▶ [Provided entries]:
● ● ● ●

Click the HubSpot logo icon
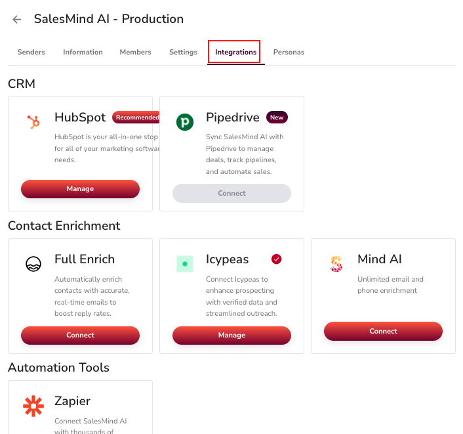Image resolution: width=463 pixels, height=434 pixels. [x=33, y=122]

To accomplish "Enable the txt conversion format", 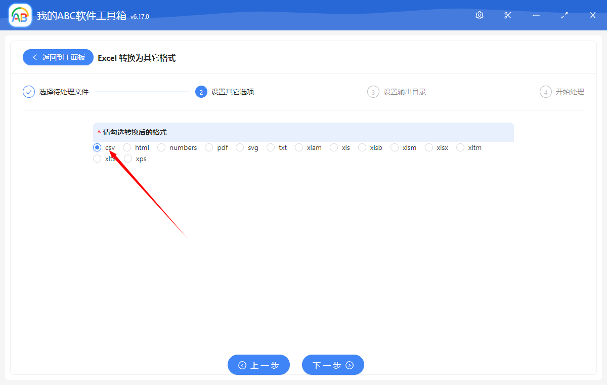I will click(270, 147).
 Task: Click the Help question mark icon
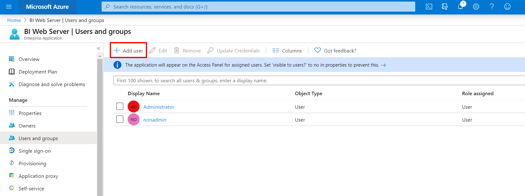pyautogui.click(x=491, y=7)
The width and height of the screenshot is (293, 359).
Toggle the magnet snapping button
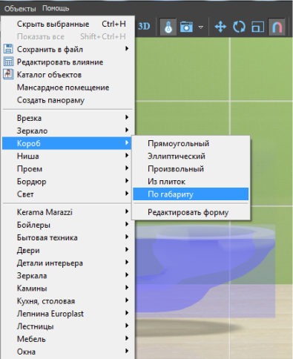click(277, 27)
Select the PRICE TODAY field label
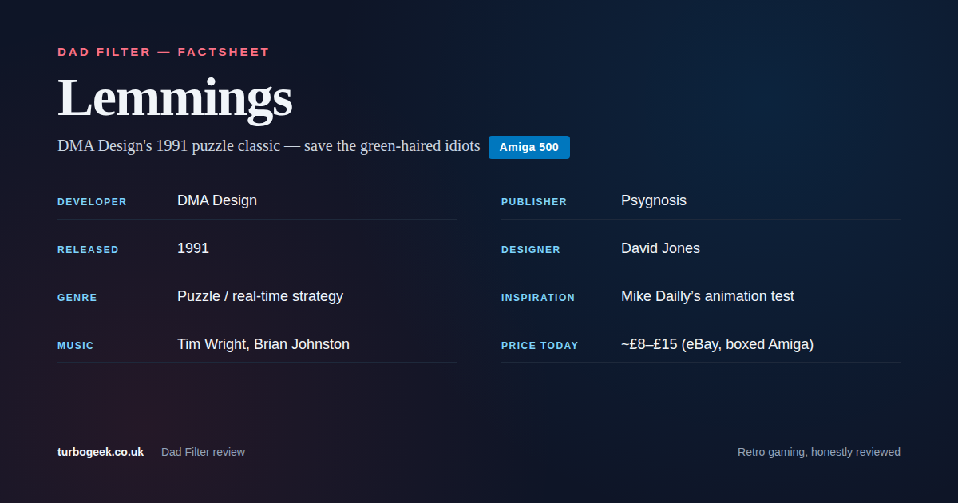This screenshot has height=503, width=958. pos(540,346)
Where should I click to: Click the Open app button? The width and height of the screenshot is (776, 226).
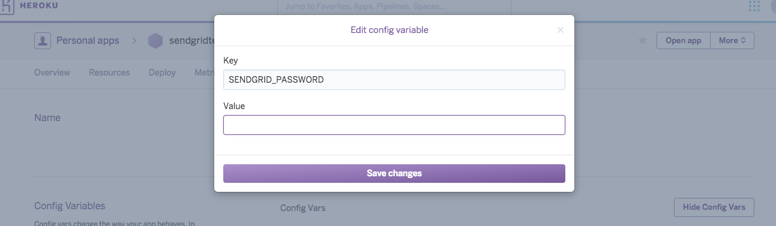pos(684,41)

● ● ● ●

▶ [Exercise requirements]: Turn everything in the material above, from the line containing "The width and height of the screenshot is (293, 359)." down to the end, into a Markdown table with columns Row and Text, skipping blank lines and leaving out the pictures.

▶ [Answer to this task]:
| Row | Text |
|---|---|
| 1 | The width and height of the screenshot is (293, 359). |
| 2 | Toggle the magnet snapping button |
| 3 | click(277, 27) |
| 4 | Select the PRICE TODAY field label |
| 5 | This screenshot has height=503, width=958. pos(540,346) |
| 6 | Where should I click to: Click the Open app button? The width and height of the screenshot is (776, 226). |
| 7 | pos(684,41) |